入社してまず担当したのはセキュリティ診断です。システムのセキュリティ強度を調べたり、ペネトレーションテストなどですね。その後、その会社がSOCを立ち上げることになり、半年ほど立ち上げ業務に従事しました。そのあとは研究所でマルウェアの解析や脆弱性の研究に従事していました。

――トレンドマイクロではどんな仕事をしているのですか。

サイバー攻撃レスポンスチームというところで、主にユーザー企業や顧客のインシデント対応業務を行っています。情報漏えいが起きてしまった、サイトが改ざんされた、ウイルスや攻撃によってシステムダウンした、といった場合にシステムの解析や復旧作業などを行います。

ユーザー企業などと直接交渉するフロント業務は別の部隊が担当しますので、私自身はバックエンドで侵入経路や攻撃手法など被害の解析、マルウェアやシステムの調査・分析、ツールを作成して自動化による業務効率向上などを行っています。

――なるほど。マルウェアの解析など前職の経験を生かせる仕事のようですが、そもそも転職しようと考えたきっかけはなんでしょうか。

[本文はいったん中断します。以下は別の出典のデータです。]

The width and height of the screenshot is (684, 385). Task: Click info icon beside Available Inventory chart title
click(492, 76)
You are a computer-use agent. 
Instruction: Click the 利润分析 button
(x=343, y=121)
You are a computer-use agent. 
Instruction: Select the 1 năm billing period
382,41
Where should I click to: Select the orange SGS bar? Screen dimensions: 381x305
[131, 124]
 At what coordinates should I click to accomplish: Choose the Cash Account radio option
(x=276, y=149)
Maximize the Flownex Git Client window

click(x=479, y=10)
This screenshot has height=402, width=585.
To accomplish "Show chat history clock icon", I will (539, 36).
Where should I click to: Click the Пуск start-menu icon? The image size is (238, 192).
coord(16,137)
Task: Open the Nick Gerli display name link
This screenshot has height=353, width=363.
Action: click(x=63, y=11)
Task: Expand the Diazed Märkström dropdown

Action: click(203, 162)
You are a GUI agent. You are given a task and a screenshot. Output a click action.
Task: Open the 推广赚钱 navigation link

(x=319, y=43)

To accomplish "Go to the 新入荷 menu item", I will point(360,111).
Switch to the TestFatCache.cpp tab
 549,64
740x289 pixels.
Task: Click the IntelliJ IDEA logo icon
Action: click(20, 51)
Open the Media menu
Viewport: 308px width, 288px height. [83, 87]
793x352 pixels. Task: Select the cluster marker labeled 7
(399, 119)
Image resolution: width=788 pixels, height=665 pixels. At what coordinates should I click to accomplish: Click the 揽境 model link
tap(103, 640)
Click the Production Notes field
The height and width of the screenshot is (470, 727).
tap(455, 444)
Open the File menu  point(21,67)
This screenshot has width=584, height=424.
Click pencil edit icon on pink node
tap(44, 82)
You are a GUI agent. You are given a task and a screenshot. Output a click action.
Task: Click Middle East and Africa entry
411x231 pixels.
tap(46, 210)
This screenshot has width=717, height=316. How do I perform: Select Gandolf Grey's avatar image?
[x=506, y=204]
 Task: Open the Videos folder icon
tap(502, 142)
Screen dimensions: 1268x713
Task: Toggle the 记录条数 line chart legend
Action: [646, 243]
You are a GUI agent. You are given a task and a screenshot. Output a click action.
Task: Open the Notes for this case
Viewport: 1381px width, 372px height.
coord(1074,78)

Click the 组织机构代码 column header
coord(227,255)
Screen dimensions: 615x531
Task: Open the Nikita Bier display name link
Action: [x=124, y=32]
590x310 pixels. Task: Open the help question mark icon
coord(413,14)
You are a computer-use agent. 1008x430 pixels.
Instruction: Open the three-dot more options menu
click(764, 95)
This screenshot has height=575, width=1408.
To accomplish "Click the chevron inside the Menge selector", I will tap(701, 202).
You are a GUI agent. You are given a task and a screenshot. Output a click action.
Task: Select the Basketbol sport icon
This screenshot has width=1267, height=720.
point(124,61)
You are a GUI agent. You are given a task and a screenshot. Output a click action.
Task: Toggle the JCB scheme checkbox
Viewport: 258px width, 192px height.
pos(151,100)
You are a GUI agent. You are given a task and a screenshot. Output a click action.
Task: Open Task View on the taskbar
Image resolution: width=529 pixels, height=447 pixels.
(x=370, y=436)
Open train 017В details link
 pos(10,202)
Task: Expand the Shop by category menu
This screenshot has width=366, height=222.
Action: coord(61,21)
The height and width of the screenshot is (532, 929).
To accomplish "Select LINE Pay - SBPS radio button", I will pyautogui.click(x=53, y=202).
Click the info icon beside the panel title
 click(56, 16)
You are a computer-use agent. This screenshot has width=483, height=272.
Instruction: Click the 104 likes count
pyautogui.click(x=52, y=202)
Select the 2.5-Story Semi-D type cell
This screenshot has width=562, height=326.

きっかけは2011年の東日本大震災です。当時、震災に便乗したマルウェアがたくさん出回りました。偽の放射線情報や津波被害情報を装った攻撃メールなどです。パニックや人の不幸を利用してマルウェアを実行させる、非常に悪質なものですよね。業務としてこれら便乗マルウェアの解析などを行っていましたが、このとき、改めて攻撃者の悪意というものをまざまざと感じたことを覚えています。会社としては企業向けの対応がメインでしたが、一般の個人の方を守ったり、困っている人を直接手助けするような形での社会貢献はできないかを考えるようになりました。

――確かにインシデント対応は直接困っている人を支援できますね。でも、その中でトレンドマイクロに決めた理由はなんでしょう。

トレンドマイクロを選んだ理由は、チームの体制や仕事のやり方に非常に共感できたからです。トレンドマイクロのチームはよく議論をします。上司とも月1回でFace to Faceのミーティングを行います。そこでは、各論や細かいやり方を決めて統制をとるようなものではなく、その対策は役に立っているのか、防御や解析の方向性をどうするか、といった方針や大枠を話し合います。

また、オフサイトミーティングというのが定期的にあります。ここでは目前の仕事の話ではなく、3年後のセキュリティはどうなっているか、オリンピックにはどのような対策が必要か、IoTや車のセキュリティはどう考えればいいのか、といったことを議論します。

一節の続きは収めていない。